▶ [PAGE EXTRACT]:
◇ ◇ ◇ ◇ ◇

Updated: Apr 28, 2020

Teaching in the Quarantine Era

This year at Burnet Middle School we were lucky enough to be part of a Verizon grant that enabled each one of our students to have a data-enabled Chromebook that could be used both in-school and at home. With our campus being 99% economically disadvantaged, this was a game-changer. Couple this with our district's blended-learning initiative through the Canvas app and we had the stage set for a transformative educational intiative.


Technology, with all the good it entails, is not without its drawbacks. Within the first few months of school starting we started seeing some of the threads wearing bare: damaged, lost or forgotten devices is not a big deal when it happens to a few students, but the problems became so widespread that planning an in-class lesson around blended learning was not possible because so many would be without their Chromebooks. Slowly our campus started reverting back towards the old way of doing things.


Then COVID-19 hit in March and everything changed. Distance learning was now the ONLY way to conduct business. Slowly, with the district's help, the students' Chromebooks started humming to life and teacher's started populating their CANVAS blended learning modules. ZOOM meetings became the norm, and the Verizon-included data ended up becoming the key component to having it all come together.

◇ ◇ ◇ ◇ ◇

▶ [ABOUT THIS TASK]:
Extend the post on teaching in the quarantine era at Burnet Middle School, picking up right after its final paragraph.

◇ ◇ ◇ ◇ ◇

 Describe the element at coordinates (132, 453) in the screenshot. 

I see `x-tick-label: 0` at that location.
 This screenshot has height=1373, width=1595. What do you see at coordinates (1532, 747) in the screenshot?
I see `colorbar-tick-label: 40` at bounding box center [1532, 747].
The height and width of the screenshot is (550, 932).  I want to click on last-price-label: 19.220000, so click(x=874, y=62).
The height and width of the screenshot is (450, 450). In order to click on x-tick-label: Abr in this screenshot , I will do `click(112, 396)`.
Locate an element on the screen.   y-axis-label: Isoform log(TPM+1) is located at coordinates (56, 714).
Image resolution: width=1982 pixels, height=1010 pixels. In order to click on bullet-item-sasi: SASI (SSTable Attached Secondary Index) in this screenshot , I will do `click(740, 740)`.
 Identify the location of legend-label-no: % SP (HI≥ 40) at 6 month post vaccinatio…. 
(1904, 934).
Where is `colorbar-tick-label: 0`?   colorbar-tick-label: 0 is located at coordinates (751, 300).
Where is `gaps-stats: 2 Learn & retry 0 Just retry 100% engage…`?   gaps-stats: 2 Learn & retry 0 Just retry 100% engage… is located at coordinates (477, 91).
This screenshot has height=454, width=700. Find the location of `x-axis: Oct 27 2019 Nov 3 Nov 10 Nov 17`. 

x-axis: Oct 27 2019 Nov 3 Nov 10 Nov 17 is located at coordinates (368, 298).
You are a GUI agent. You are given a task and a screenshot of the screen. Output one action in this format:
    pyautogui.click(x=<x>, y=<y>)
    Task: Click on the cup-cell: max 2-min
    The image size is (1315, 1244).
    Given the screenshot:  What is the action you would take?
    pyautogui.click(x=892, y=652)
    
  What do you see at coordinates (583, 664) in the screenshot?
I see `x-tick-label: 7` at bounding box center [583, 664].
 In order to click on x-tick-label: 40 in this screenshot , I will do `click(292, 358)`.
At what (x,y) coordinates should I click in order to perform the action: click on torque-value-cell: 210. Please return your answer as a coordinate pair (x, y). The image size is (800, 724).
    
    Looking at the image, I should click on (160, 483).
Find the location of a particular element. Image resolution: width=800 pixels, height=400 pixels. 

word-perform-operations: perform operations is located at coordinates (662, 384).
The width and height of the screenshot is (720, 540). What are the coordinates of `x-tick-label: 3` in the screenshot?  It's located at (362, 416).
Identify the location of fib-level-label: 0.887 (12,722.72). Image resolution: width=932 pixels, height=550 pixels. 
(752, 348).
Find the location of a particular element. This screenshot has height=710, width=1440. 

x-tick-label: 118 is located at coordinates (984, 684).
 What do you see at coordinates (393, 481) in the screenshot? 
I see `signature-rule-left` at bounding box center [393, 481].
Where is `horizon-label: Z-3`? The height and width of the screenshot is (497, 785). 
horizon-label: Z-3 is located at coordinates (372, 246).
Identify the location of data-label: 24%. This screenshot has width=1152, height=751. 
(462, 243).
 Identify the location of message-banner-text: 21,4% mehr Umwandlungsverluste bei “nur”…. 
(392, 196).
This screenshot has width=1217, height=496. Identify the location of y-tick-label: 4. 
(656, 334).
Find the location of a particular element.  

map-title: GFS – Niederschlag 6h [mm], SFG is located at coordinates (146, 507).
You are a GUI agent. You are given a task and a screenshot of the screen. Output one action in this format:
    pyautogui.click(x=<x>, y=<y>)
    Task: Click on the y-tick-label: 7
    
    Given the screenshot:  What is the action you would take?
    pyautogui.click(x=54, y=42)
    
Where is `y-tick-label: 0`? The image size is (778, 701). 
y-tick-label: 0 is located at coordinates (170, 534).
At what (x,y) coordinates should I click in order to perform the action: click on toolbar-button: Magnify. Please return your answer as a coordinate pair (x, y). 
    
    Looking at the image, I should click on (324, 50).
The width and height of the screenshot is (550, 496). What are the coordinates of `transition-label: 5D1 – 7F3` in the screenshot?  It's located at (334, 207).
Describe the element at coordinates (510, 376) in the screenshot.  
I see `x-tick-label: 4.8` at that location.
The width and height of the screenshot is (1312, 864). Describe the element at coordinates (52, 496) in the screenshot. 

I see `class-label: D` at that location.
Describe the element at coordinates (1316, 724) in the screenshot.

◇ ◇ ◇ ◇ ◇

▶ [OUTPUT FOR THIS EXERCISE]:
The question I posit, however, is why did it take an external emergency to make it all come together? All the components that we now have are there, but there was no urgency to implement. Is it a case of "too soon"? Are we not ready to start taking these digital leaps just yet? Is it a case of sticking to the classical ideal of what a classroom setting and learning should look like? Even me, a technology teacher, did not come anywhere near the level of blended learning implementation that I should have been utilizing. But now, I can't see myself going back. Even in a hands-on, application-based curriculum I see the need for a blended classroom in the 21st century.


The only thing I wish is that it hadn't taken a pandemic to get me there.